- _Stored data entries_:

****

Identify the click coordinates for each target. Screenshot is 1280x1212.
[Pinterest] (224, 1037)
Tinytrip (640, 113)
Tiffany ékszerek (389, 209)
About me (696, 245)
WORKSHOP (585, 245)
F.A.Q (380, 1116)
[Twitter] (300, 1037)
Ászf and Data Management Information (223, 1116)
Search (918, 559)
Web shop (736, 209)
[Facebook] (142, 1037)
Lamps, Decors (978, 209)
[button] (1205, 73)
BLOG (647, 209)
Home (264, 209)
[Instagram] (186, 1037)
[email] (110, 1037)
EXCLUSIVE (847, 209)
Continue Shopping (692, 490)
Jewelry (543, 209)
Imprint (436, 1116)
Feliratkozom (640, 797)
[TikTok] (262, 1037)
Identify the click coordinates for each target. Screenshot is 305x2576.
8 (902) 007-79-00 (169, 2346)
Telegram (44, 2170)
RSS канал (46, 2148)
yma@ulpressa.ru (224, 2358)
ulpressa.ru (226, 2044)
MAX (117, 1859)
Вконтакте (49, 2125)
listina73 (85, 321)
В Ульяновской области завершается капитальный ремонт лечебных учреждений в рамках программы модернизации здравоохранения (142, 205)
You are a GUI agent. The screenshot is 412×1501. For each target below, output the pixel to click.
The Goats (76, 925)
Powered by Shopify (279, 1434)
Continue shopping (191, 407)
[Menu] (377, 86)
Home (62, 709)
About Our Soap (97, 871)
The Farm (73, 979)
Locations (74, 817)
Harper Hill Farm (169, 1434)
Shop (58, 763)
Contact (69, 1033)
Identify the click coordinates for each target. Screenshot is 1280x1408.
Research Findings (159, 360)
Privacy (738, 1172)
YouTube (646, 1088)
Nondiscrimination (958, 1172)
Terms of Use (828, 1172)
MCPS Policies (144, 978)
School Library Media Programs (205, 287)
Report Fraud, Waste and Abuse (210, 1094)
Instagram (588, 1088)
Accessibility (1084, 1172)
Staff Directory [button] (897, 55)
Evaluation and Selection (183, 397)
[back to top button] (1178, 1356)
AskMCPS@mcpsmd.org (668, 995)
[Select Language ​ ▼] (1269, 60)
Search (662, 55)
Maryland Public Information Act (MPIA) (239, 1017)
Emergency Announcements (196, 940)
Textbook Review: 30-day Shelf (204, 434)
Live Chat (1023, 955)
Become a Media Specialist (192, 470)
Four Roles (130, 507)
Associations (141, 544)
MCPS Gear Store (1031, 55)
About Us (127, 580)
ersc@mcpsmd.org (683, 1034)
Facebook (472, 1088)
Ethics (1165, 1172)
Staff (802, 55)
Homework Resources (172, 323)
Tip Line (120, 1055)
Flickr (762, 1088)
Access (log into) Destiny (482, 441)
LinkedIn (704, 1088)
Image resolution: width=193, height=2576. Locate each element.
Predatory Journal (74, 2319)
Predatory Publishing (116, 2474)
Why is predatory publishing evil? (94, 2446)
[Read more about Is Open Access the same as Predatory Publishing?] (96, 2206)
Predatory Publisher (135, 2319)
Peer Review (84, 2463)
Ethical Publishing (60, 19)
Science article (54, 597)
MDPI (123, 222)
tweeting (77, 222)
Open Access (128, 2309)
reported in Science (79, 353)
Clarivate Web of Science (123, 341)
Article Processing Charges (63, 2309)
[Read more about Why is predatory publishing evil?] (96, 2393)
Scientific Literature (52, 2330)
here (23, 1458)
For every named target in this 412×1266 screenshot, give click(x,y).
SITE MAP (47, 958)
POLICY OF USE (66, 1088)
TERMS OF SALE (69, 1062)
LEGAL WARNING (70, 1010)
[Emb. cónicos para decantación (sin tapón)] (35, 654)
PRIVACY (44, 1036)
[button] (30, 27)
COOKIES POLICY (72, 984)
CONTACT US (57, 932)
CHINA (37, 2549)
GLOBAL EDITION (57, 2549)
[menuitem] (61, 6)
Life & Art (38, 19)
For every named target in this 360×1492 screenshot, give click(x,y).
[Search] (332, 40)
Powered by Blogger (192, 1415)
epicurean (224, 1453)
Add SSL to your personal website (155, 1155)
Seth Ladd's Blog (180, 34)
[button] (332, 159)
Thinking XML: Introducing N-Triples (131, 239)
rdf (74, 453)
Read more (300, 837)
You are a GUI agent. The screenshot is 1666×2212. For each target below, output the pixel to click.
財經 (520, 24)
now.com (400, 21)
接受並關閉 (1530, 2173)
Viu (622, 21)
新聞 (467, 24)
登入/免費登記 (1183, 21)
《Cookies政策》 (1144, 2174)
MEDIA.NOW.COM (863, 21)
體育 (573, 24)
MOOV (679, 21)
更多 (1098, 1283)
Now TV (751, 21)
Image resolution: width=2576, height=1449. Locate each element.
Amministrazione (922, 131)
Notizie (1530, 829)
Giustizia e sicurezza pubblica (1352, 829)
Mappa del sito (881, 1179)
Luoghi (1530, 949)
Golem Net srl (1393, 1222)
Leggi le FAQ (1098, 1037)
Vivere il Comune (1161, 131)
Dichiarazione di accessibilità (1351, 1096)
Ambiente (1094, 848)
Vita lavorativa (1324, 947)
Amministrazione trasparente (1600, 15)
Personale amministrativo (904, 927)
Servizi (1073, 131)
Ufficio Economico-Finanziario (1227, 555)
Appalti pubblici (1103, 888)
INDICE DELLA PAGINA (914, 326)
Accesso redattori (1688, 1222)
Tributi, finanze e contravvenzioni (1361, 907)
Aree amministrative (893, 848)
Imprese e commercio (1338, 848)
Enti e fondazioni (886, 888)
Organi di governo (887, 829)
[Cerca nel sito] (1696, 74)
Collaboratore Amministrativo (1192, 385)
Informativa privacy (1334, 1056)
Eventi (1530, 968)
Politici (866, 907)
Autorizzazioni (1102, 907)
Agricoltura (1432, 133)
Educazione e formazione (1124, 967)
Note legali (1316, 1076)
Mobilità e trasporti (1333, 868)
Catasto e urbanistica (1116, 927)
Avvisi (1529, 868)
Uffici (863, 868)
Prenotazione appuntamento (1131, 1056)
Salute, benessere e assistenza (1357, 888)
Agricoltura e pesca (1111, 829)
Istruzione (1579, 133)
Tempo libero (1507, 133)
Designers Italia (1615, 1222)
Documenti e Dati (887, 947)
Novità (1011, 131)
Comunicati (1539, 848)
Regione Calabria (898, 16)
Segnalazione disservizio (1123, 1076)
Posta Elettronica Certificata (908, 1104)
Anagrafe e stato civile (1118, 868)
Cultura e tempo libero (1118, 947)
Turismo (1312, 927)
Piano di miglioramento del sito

****

- _About this task_:
Every line from the one containing "Appalti pubblici (1103, 888)" through the final line of the data above is to be restated word for word, and nothing more.

- _Result for this exercise_:
Appalti pubblici (1103, 888)
INDICE DELLA PAGINA (914, 326)
Accesso redattori (1688, 1222)
Tributi, finanze e contravvenzioni (1361, 907)
Aree amministrative (893, 848)
Imprese e commercio (1338, 848)
Enti e fondazioni (886, 888)
Organi di governo (887, 829)
[Cerca nel sito] (1696, 74)
Collaboratore Amministrativo (1192, 385)
Informativa privacy (1334, 1056)
Eventi (1530, 968)
Politici (866, 907)
Autorizzazioni (1102, 907)
Agricoltura (1432, 133)
Educazione e formazione (1124, 967)
Note legali (1316, 1076)
Mobilità e trasporti (1333, 868)
Catasto e urbanistica (1116, 927)
Avvisi (1529, 868)
Uffici (863, 868)
Prenotazione appuntamento (1131, 1056)
Salute, benessere e assistenza (1357, 888)
Agricoltura e pesca (1111, 829)
Istruzione (1579, 133)
Tempo libero (1507, 133)
Designers Italia (1615, 1222)
Documenti e Dati (887, 947)
Novità (1011, 131)
Comunicati (1539, 848)
Regione Calabria (898, 16)
Segnalazione disservizio (1123, 1076)
Posta Elettronica Certificata (908, 1104)
Anagrafe e stato civile (1118, 868)
Cultura e tempo libero (1118, 947)
Turismo (1312, 927)
Piano di miglioramento del sito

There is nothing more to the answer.